Since March of 2015, when they launched their foster care ministry, Celebration Church in Hoschton has seen their Community of Care step up time and again.
“Our Community of Care takes ownership of our families, and I have seen late-night grocery runs, meals for five days straight, and clothing brought to the door of one of our families,” said Lindsey Martin, ministry team leader at Celebration. “It is such a beautiful thing to see people being the hands and feet of Jesus in whatever way they are able to be.”
Celebration currently has two foster families in their church and two additional families they support through their extended community of care. They also have eight approved volunteers and at least 20 other additional “meals and clothing” volunteers who provide items for families as part of the ministry.
“Looking back over the past two years of partnership with FaithBridge, I see God working in our community to help us be others focused and willing to step out of our comfort zone. I have met so many wonderful people who have come to the ministry team willing to help in so many ways, and bringing awareness to needs in our community,” Lindsey said. “I see our members stepping out in faith and being bold for Jesus with their sacrifice and willingness to serve these children and their families. One family comes to my mind as an example of pure and selfless giving. They were our first family to complete the process and are so pure in their love for the children in their homes, but also for their families. They pray with their children for the families of their foster children and they believe in the redemption of families through Jesus.”

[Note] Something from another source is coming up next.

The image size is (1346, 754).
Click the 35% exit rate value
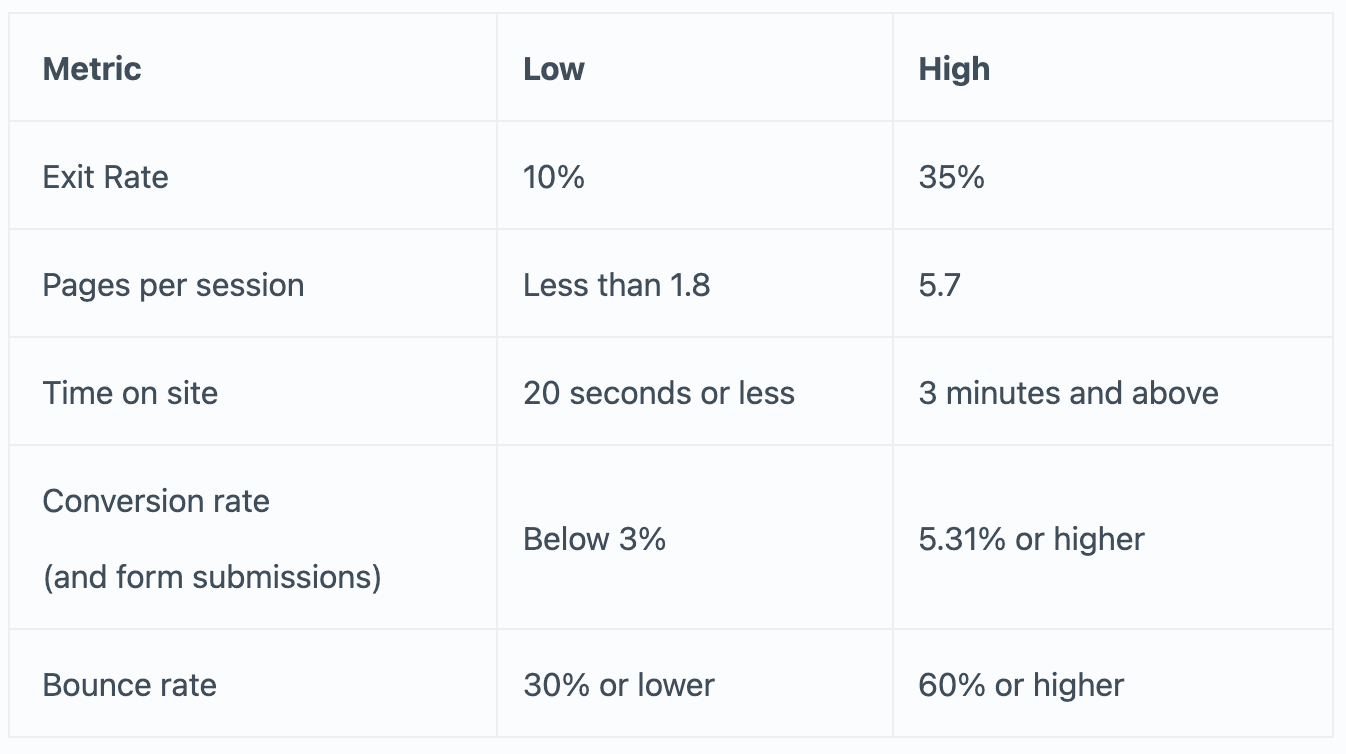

To help spread awareness about the ministry, Celebration’s pastor Mike Day speaks very opening about foster care needs from the pulpit. The church also hosts monthly Encounter sessions.

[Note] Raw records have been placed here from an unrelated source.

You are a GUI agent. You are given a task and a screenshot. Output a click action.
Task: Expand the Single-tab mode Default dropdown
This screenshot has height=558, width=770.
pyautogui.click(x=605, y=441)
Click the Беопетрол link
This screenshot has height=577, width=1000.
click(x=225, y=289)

“I have found that one-on-one time is what really matters for families who are currently fostering or are considering fostering,” Lindsey said. “There are so many questions about the process – and once you are in the foster parent role. When people connect and get to know families that are fostering, it can create a camaraderie, as well as help other families know that they can do it too. For us, large group sessions have not been as successful in final recruitment.”
For other church considering starting a foster care ministry, Lindsey offers this advice.
“If you are in church leadership, it is important to research and understand how the process works when you have a host agency versus working directly through DFCS. The partnership that our church families have with Faithbridge is truly irreplaceable and the Faithbridge partnership allows our parents to have the quality and support they need to foster long term. If you are not in a leadership position, pray about meeting with your leadership team and provide them with the information about foster care needs and how the church can help with this crisis.
“Faithbridge has been so helpful to our church and families by providing accurate information through the process of foster care, as well as providing the Christ centered focus that is vital for fostering long term.”
As a social worker, Lindsey has a heart for foster care and is sometimes affectionately called the “foster care lady”.
“For me personally, my profession and my faith combine in my passion for helping the foster care system and for helping families in crisis. I believe that Jesus went towards the broken and the hurting people, and as a Jesus follower, I am called to do the same and go towards the mess,” she said.
“You don’t have to be a social worker to make an impact in the foster care system, and my church family is a beautiful example of that. The leadership in my church mirrors the passion that I have for families in crisis by their compassion and openness to families of all conditions.”